→ **Task brief**: Reproduce the reflections on Japan verbatim, in full.

→ **Document segment**:
--- start ---
Reflections on Japan

It has been a week since I came back from Japan and I’ve had some time to reflect on my experiences there. I got a good dose of the day to day operations in one of the largest cities in the world, as well as a large helping of Japanese culture.

Busy Shibuya crossing

There was a lot to learn and absorb, so here are some of things I took away from the trip…

  • There is an expected code of behavior for everyone who is out in public: No one does anything to inconvenience another human being
    • Everyone is extremely courteous
    • Drivers let pedestrians cross in front of them at the cross walk
    • There is almost no litter anywhere
    • Things like smoking in the streets is almost non-existent; everyone uses designated smoking areas
    • Despite the courteousness of society, the Japanese have almost no sense of personal space – they will cram onto trains, busses, elevators, shops, and try to use space most efficiently
      • Because of this, there are train cars specifically for women to use during peak times
  • The whole of society is very rule abiding
    • Almost no one crosses the street when the light is red, even if there are no cars coming
    • Drivers are conscientious about the speed they are driving, each lane on a motorway has an implied speed that everyone travels at
  • I felt extremely safe in Tokyo, I had no fear of being pick pocketed, mugged, or otherwise fall victim to crime
  • No one talks on the phone on public transport (trains, busses) as it is considered extremely rude and infringes on others’ senses (texting is the norm on trains)
    • I’ve seen conversations end as people come on to the train with “I’m getting on the train, I’ll call you later or text you”
    • Those that do have to take a call on the train do so in a very discrete manner
  • Every single store clerk, from major department store to street vendor greets you when you come in… “irrashaimase~!”
--- end ---
→ **Information supplied**:
--- start ---
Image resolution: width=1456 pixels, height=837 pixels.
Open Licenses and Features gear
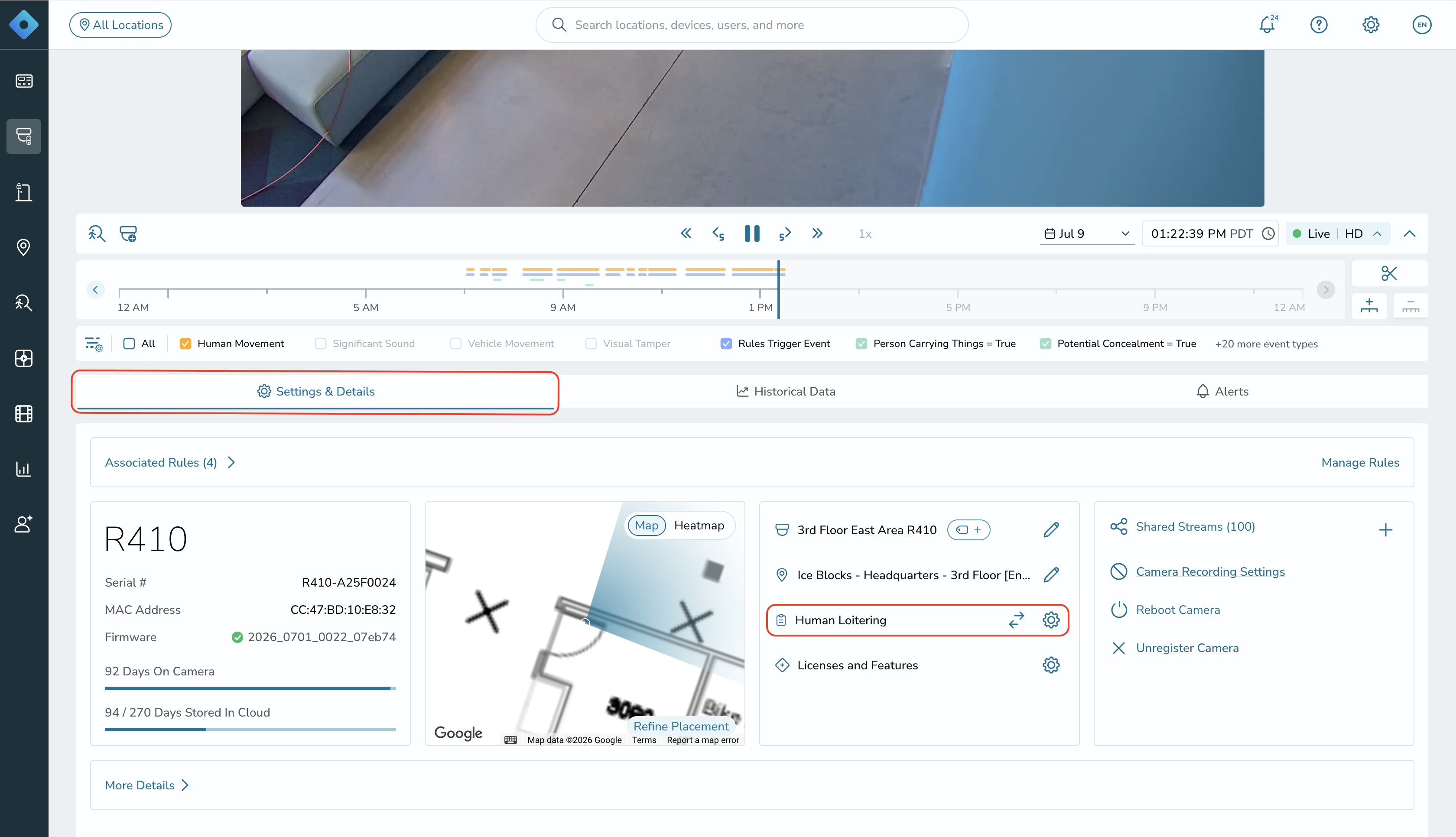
--- end ---
→ **Written solution**:
Reflections on Japan

It has been a week since I came back from Japan and I’ve had some time to reflect on my experiences there. I got a good dose of the day to day operations in one of the largest cities in the world, as well as a large helping of Japanese culture.

Busy Shibuya crossing

There was a lot to learn and absorb, so here are some of things I took away from the trip…

  • There is an expected code of behavior for everyone who is out in public: No one does anything to inconvenience another human being
    • Everyone is extremely courteous
    • Drivers let pedestrians cross in front of them at the cross walk
    • There is almost no litter anywhere
    • Things like smoking in the streets is almost non-existent; everyone uses designated smoking areas
    • Despite the courteousness of society, the Japanese have almost no sense of personal space – they will cram onto trains, busses, elevators, shops, and try to use space most efficiently
      • Because of this, there are train cars specifically for women to use during peak times
  • The whole of society is very rule abiding
    • Almost no one crosses the street when the light is red, even if there are no cars coming
    • Drivers are conscientious about the speed they are driving, each lane on a motorway has an implied speed that everyone travels at
  • I felt extremely safe in Tokyo, I had no fear of being pick pocketed, mugged, or otherwise fall victim to crime
  • No one talks on the phone on public transport (trains, busses) as it is considered extremely rude and infringes on others’ senses (texting is the norm on trains)
    • I’ve seen conversations end as people come on to the train with “I’m getting on the train, I’ll call you later or text you”
    • Those that do have to take a call on the train do so in a very discrete manner
  • Every single store clerk, from major department store to street vendor greets you when you come in… “irrashaimase~!”